ASSIGNMENT
Once the line containing "The width and height of the screenshot is (1456, 819)." is found in the listing below, return it and each line after it through the last, exactly as given.

(DATA TO USE Opens)

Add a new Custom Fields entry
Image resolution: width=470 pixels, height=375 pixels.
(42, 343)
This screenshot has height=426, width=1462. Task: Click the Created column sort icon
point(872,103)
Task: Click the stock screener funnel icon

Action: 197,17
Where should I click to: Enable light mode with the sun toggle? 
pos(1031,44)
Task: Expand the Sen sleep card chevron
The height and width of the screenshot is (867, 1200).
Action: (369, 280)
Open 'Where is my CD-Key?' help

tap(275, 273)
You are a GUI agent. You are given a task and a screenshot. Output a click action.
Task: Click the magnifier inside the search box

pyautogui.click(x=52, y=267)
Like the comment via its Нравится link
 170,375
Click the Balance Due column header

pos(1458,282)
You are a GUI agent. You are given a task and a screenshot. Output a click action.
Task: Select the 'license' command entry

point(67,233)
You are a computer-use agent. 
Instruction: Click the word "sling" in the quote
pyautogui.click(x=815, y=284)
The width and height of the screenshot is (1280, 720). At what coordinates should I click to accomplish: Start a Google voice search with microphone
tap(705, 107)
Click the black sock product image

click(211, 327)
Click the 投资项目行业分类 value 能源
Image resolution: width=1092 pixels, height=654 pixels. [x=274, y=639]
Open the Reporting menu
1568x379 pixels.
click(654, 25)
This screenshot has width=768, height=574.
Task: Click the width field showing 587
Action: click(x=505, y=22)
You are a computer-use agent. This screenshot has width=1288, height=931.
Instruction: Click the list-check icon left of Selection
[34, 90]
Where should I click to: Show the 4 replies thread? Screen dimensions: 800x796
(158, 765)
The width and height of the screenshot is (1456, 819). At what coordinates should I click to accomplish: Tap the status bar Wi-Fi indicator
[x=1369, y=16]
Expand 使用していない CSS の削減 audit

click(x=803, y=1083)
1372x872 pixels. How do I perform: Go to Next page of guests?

(DATA TO USE Closes)

SOLUTION TO THE EXERCISE
The width and height of the screenshot is (1456, 819). At what coordinates should I click to accomplish: Tap the status bar Wi-Fi indicator
[x=1369, y=16]
Expand 使用していない CSS の削減 audit

click(x=803, y=1083)
1372x872 pixels. How do I perform: Go to Next page of guests?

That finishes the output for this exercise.